What you have to do: What is needed is a verbatim copy of all the records.

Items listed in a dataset
——————

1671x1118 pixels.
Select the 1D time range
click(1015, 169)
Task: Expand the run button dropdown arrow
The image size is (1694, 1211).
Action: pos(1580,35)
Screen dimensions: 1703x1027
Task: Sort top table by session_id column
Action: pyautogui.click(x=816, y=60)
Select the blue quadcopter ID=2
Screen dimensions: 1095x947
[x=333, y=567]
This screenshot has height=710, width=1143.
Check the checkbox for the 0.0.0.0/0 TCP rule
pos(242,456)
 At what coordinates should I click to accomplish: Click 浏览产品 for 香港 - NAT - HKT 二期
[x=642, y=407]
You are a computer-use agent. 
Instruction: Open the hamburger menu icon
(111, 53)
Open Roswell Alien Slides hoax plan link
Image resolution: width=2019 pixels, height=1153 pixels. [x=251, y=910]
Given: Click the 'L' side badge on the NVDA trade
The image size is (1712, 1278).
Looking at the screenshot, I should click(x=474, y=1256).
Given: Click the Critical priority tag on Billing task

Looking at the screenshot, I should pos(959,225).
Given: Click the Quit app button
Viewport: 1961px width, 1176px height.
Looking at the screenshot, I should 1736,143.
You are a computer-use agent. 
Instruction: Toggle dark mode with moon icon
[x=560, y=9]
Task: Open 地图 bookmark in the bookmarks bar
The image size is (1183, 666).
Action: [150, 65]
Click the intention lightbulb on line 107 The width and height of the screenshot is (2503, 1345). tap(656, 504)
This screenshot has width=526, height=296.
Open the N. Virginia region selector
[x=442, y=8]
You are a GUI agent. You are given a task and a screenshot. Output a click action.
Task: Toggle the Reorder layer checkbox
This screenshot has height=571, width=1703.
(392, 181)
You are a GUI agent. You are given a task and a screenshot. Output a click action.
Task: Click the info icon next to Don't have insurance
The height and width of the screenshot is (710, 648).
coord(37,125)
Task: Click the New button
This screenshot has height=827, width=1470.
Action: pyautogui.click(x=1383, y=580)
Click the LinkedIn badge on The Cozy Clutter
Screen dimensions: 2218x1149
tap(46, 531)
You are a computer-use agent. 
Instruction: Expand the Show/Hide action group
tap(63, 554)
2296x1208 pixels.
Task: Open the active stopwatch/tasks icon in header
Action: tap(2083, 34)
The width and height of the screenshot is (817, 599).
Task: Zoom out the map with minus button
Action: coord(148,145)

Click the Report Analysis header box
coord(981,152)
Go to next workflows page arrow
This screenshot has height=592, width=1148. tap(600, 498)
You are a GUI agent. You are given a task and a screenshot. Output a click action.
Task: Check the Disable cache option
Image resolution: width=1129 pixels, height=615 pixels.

——————

Response box:
1671x1118 pixels.
Select the 1D time range
click(1015, 169)
Task: Expand the run button dropdown arrow
The image size is (1694, 1211).
Action: pos(1580,35)
Screen dimensions: 1703x1027
Task: Sort top table by session_id column
Action: pyautogui.click(x=816, y=60)
Select the blue quadcopter ID=2
Screen dimensions: 1095x947
[x=333, y=567]
This screenshot has height=710, width=1143.
Check the checkbox for the 0.0.0.0/0 TCP rule
pos(242,456)
 At what coordinates should I click to accomplish: Click 浏览产品 for 香港 - NAT - HKT 二期
[x=642, y=407]
You are a computer-use agent. 
Instruction: Open the hamburger menu icon
(111, 53)
Open Roswell Alien Slides hoax plan link
Image resolution: width=2019 pixels, height=1153 pixels. [x=251, y=910]
Given: Click the 'L' side badge on the NVDA trade
The image size is (1712, 1278).
Looking at the screenshot, I should click(x=474, y=1256).
Given: Click the Critical priority tag on Billing task

Looking at the screenshot, I should pos(959,225).
Given: Click the Quit app button
Viewport: 1961px width, 1176px height.
Looking at the screenshot, I should 1736,143.
You are a computer-use agent. 
Instruction: Toggle dark mode with moon icon
[x=560, y=9]
Task: Open 地图 bookmark in the bookmarks bar
The image size is (1183, 666).
Action: [150, 65]
Click the intention lightbulb on line 107 The width and height of the screenshot is (2503, 1345). tap(656, 504)
This screenshot has width=526, height=296.
Open the N. Virginia region selector
[x=442, y=8]
You are a GUI agent. You are given a task and a screenshot. Output a click action.
Task: Toggle the Reorder layer checkbox
This screenshot has height=571, width=1703.
(392, 181)
You are a GUI agent. You are given a task and a screenshot. Output a click action.
Task: Click the info icon next to Don't have insurance
The height and width of the screenshot is (710, 648).
coord(37,125)
Task: Click the New button
This screenshot has height=827, width=1470.
Action: pyautogui.click(x=1383, y=580)
Click the LinkedIn badge on The Cozy Clutter
Screen dimensions: 2218x1149
tap(46, 531)
You are a computer-use agent. 
Instruction: Expand the Show/Hide action group
tap(63, 554)
2296x1208 pixels.
Task: Open the active stopwatch/tasks icon in header
Action: tap(2083, 34)
The width and height of the screenshot is (817, 599).
Task: Zoom out the map with minus button
Action: coord(148,145)

Click the Report Analysis header box
coord(981,152)
Go to next workflows page arrow
This screenshot has height=592, width=1148. tap(600, 498)
You are a GUI agent. You are given a task and a screenshot. Output a click action.
Task: Check the Disable cache option
Image resolution: width=1129 pixels, height=615 pixels.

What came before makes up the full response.